— Start SOURCE TEXT —
Margin of Conservatism

From Open Risk Manual

Definition

Margin of Conservatism (MoC) is a term used primarily in the context of the Internal Ratings-Based Approach option of the Basel III accord for the calculation of Pillar I capital requirements. It denotes the application of a conservative (erring on the side of caution) adjustment to remedy any shortcomings of quantitative estimates of Risk Parameters.

The margin of conservatism aims to mitigate two forms of Model Risk, namely issues with Data Quality and potentially Intrinsic Model Risk associated with the selection of methods and quantitative methods underpinning the model.

Regulatory Guidance

As a general concept institutions are required to address the identified deficiencies in data or methods via appropriate adjustments and margin of conservatism. Comprehensive guidance on setting up a framework for assessing Margin of Conservatism in given in [1]

An appropriate adjustment consists in rectifying the identified errors, for instance missing data points are filled in with the most probable information or the inaccuracies in data are corrected. The objective of the appropriate adjustment is to achieve the possibly most accurate estimates. However, as the appropriate adjustment is an estimate due to data deficiency, additional MoC has to be added to address the uncertainty related to this estimation. Moreover, MoC aims at addressing all errors that cannot be rectified through appropriate adjustment and any other uncertainties related to the estimation of risk parameters.
— End SOURCE TEXT —
■ DIRECTIONS
Reproduce the portion of the margin of conservatism entry between "As a general" and "estimation of risk parameters.", inclusive. Rely solely on the margin of conservatism entry.
— Start ENTRIES SHOWN —
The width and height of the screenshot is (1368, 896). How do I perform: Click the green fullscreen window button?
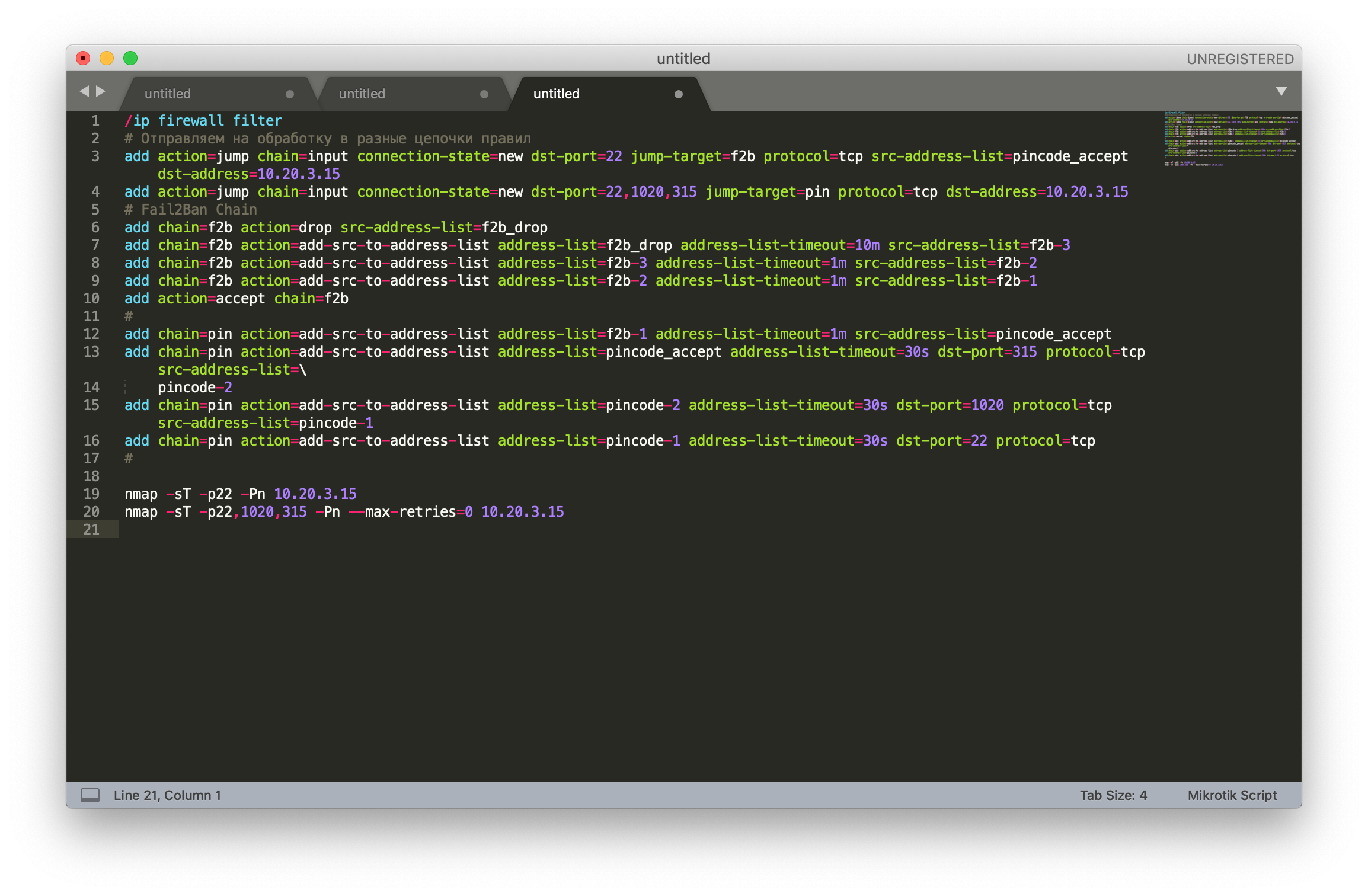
— End ENTRIES SHOWN —
— Start ENTRIES SHOWN —
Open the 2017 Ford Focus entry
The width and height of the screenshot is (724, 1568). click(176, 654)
— End ENTRIES SHOWN —
■ OUTPUT OF THE TASK
As a general concept institutions are required to address the identified deficiencies in data or methods via appropriate adjustments and margin of conservatism. Comprehensive guidance on setting up a framework for assessing Margin of Conservatism in given in [1]

An appropriate adjustment consists in rectifying the identified errors, for instance missing data points are filled in with the most probable information or the inaccuracies in data are corrected. The objective of the appropriate adjustment is to achieve the possibly most accurate estimates. However, as the appropriate adjustment is an estimate due to data deficiency, additional MoC has to be added to address the uncertainty related to this estimation. Moreover, MoC aims at addressing all errors that cannot be rectified through appropriate adjustment and any other uncertainties related to the estimation of risk parameters.